Third, US allies other than Britain also fear the Trump White House could follow the bad example of the George W. Bush administration (2001-2009), which based its case for invading and occupying Iraq on lies and invented "intelligence" showing that Iraq had weapons of mass destruction although this was far from the truth.

Therefore, accusations by Donald Trump, Secretary of State Mike Pompeo and others in the administration that Iran is behind last month's and last week's attacks on tankers have been met by considerable scepticism.

Norway's Frontline, operator of the Front Altair tanker, said a torpedo may have struck the ship, which had been chartered by Taiwan's state oil refinery to transport a cargo of naptha, a flammable petrochemical product, to east Asia. Frontline is the world's largest tanker firm. Now that the ship is in port, investigators could verify or refute this claim and perhaps identify the perpetrator.

The Japanese tanker operator of the second ship dismissed the US accusation that a time bomb or a limpet mine had been attached to the hull by Iran. The owners and crew insist the ship had been holed well above the water line by two flying objects.

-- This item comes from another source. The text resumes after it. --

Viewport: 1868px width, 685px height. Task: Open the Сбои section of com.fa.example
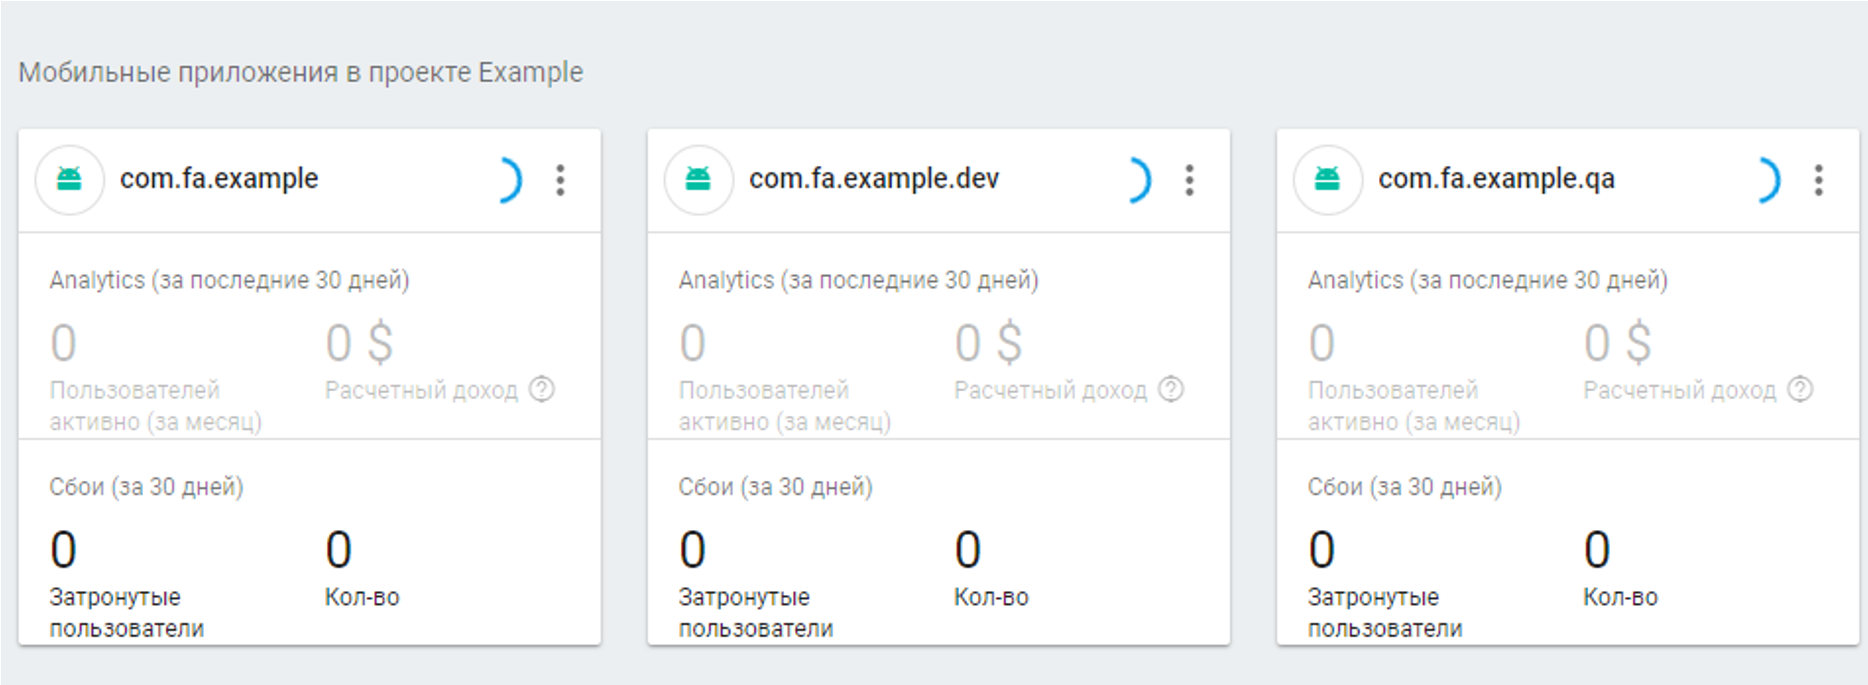click(x=146, y=487)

On the technical plane, a US video purporting to show an Iranian naval speed boat removing a limpet mine from the side of the targeted vessel is blurred and unconvincing. Military experts have suggested the video had been doctored. Some have asked the following questions: When was the limpet mine attached? How was it planted if the ship was sailing? Why would the Iranians plant a mine if they hit the ship with flying objects? Why would they remove a device which they had planted? Mine removal would be a dangerous manoeuvre for sailors on a small, bobbing speedboat at risk of being swamped by the much larger Japanese tanker. Why would the Iranian boat be filled with sailors who would be put at risk by this effort? Some limpet mines are set to explode if removed.

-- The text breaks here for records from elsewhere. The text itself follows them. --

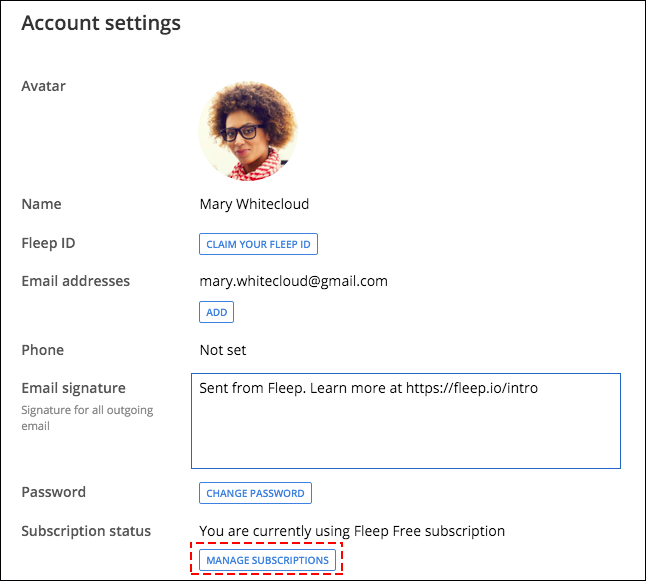Click the Name field label
The height and width of the screenshot is (581, 646).
click(x=41, y=204)
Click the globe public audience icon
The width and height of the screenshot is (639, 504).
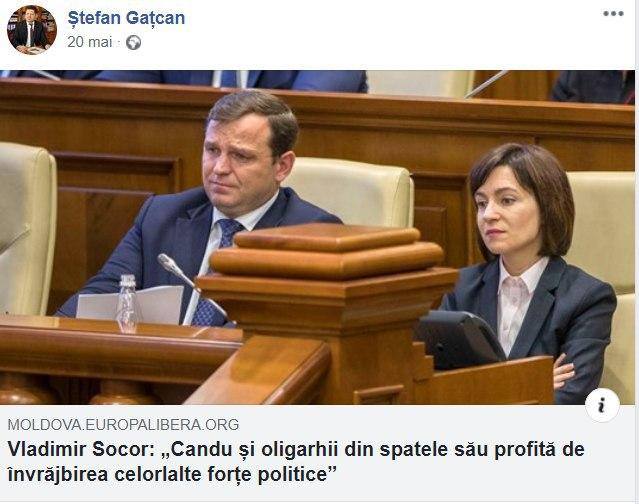tap(133, 42)
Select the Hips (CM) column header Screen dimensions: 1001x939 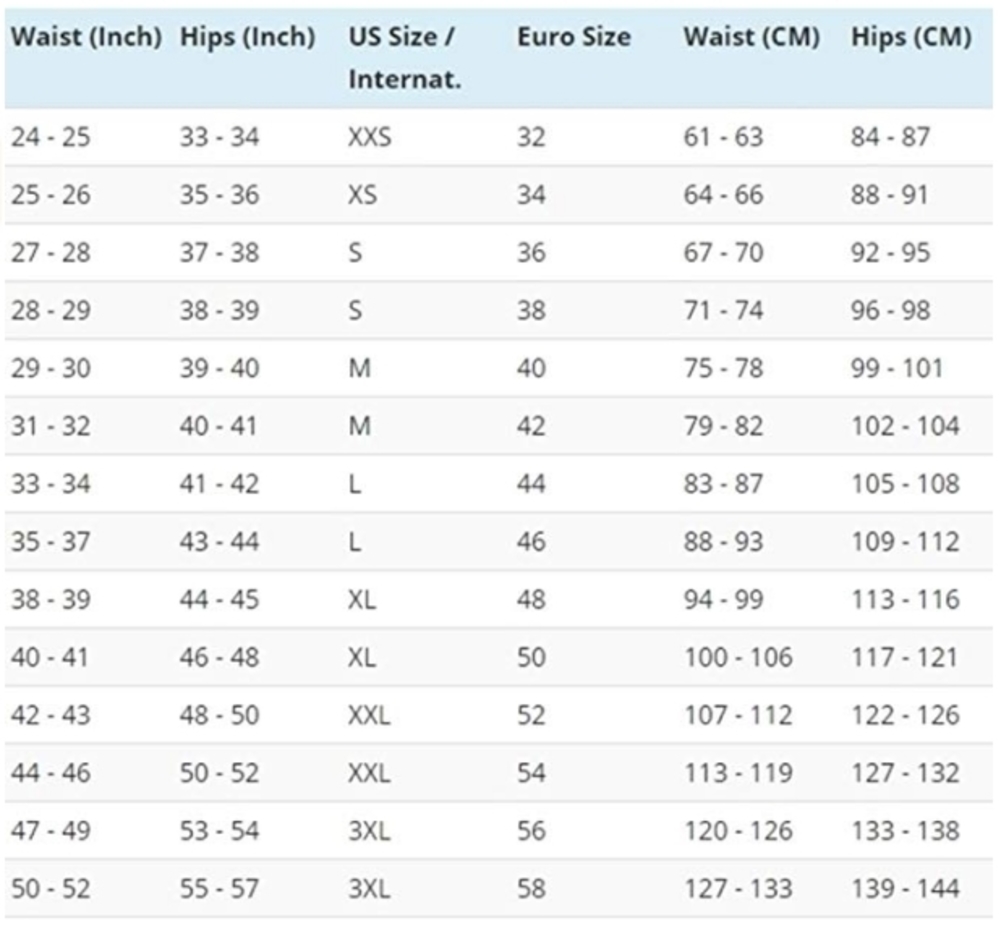(911, 38)
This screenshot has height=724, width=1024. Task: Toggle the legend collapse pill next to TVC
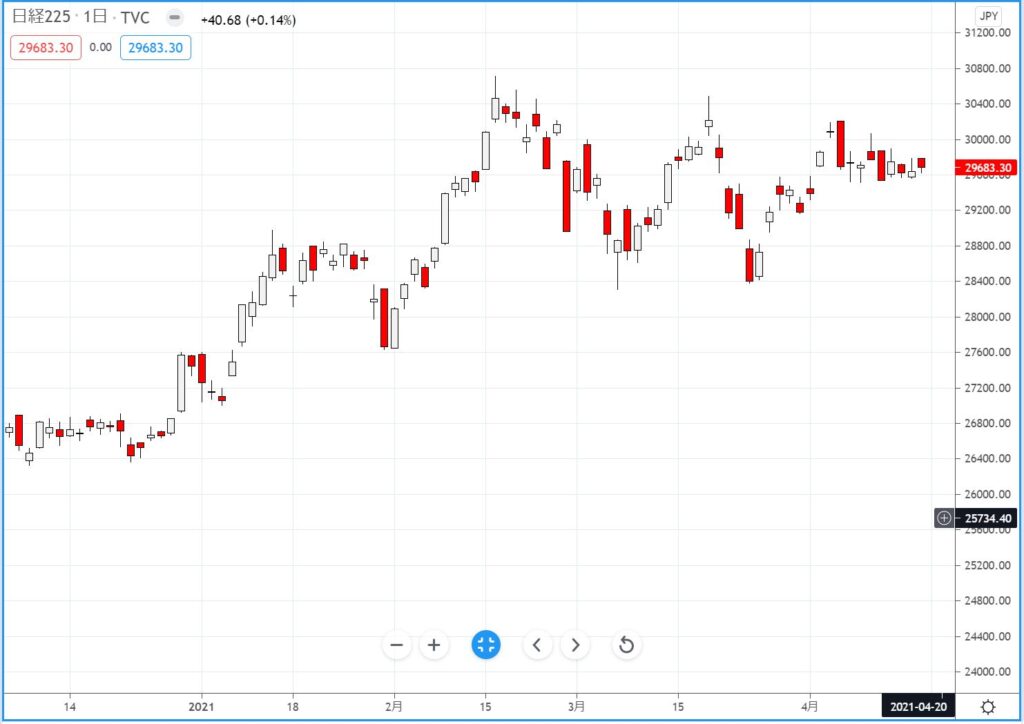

Germany's Foreign Minister Heiko Maas cast doubt on the authenticity of the video. Russia "severely" condemned the attacks but warned against coming to "hasty conclusions” about who was responsible.

Political commentators have asked why Iran would have struck at a Japanese ship on the very day that country's Prime Minister Shinzo Abe was set to visit Tehran on a mission to reduce tensions between the US and Iran, a mission Trump himself supported. This was the first time a Japanese prime minister visited Tehran since the 1979 revolution and demonstrated Japan's interest in preventing conflict in the Gulf region, on which Japan depends for its oil.

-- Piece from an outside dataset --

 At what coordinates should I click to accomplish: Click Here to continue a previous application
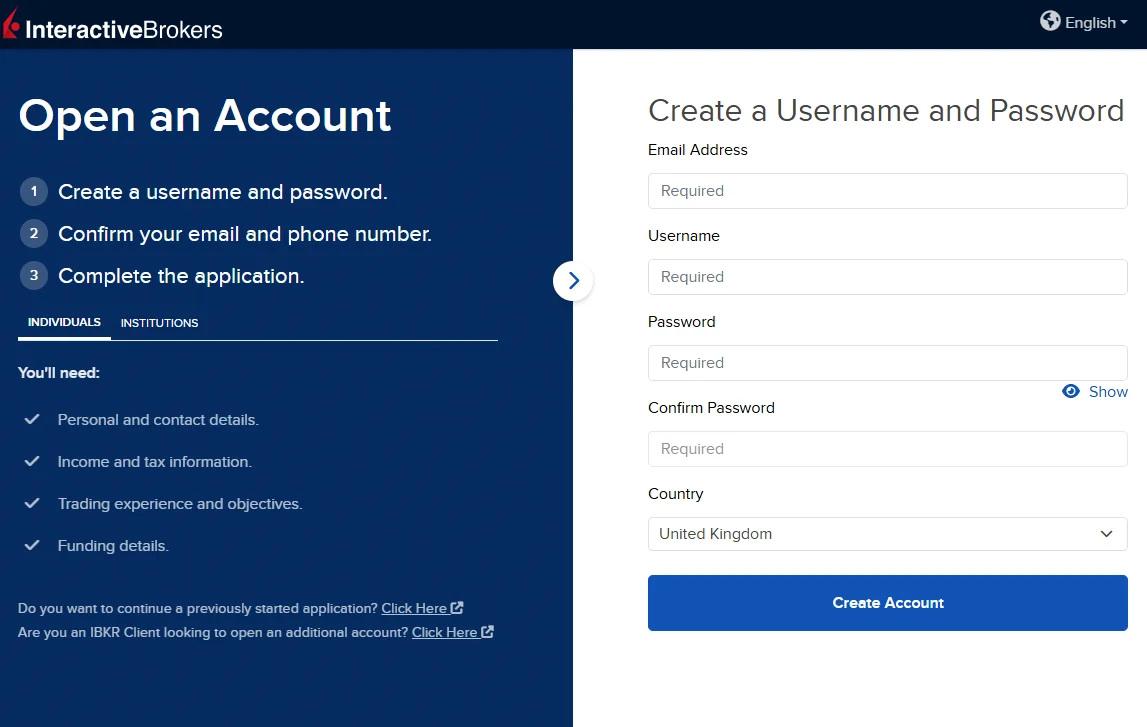click(414, 607)
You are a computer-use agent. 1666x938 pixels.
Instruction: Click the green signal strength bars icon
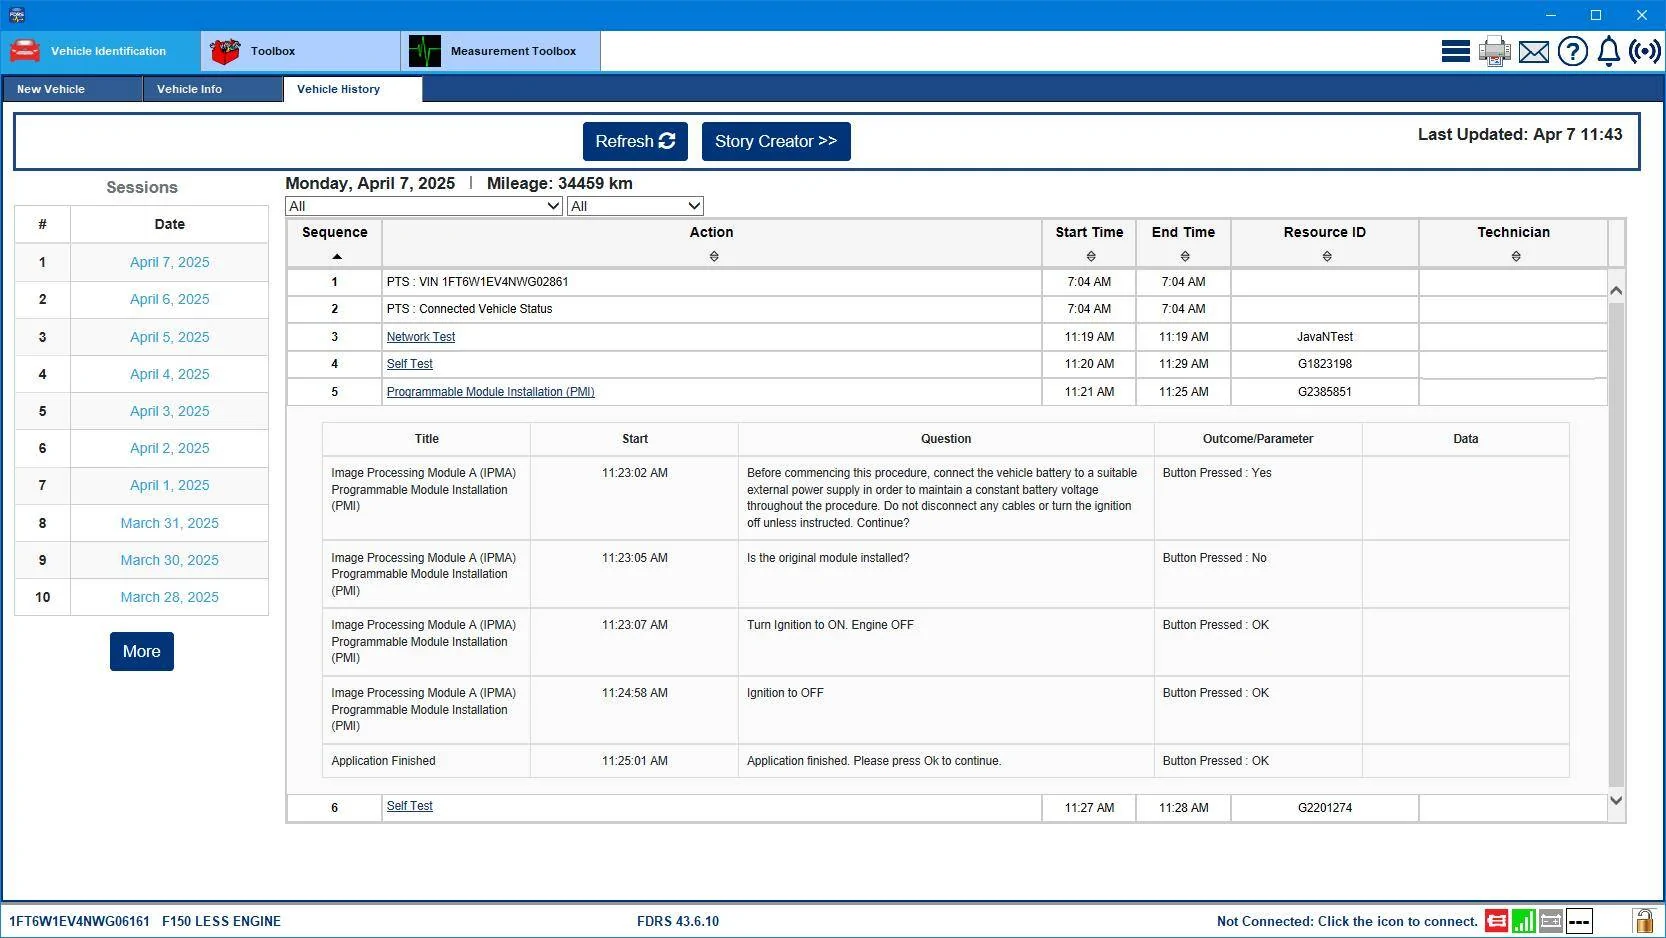pyautogui.click(x=1523, y=921)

Iran's Speaker of Parliament Ali Larijani argued that the US could be behind the attacks. "The suspicious actions against the tankers... seem to complement the economic sanctions against Iran, considering that [the US] has not achieved any results from them."

Russia compared Trump administration’s allegations against Iran with former US secretary of state Colin Powell's accusation that Iraq was stockpiling weapons of mass destruction, including deadly anthrax, in the run-up to Bush’s war on Iraq. Powell made this false accusation while addressing the UN Security Council. The administration’s lies were proven untrue after the occupation.

The US’ 2003 war-of-choice based on lies has been an unmitigated disaster. Instead of ushering in democracy, good governance and stability in Iraq, as Washington promised, the US invasion and occupation have been the main destabilising force in this region over the past 16 years. Al Qaeda obtained a foothold in Iraq due to the security and political vacuum the US created in Iraq when the Bush administration ousted president Saddam Hussein and the Baath Party and demobilised the Iraqi army. Without Al Qaeda's infestation in Iraq, there would have been no Daesh, no Jabhat Al Nusra (now Hayat Tahrir Al Sham) and no similar radical factions which are now threatening countries across the globe.

While hawks in the Trump administration continue to beat the war drums and are encouraged to do so by regional rivals of Iran and Israel and its chums in Congress, the UN, NATO and US experts and military men seek to calm the situation.

It must be asked cui bono? Who benefits from escalating tensions in the Gulf that could lead to war? First and foremost, Israel, which has been promoting US war on Iran for years, even though regional instability it not in Israel’s interest.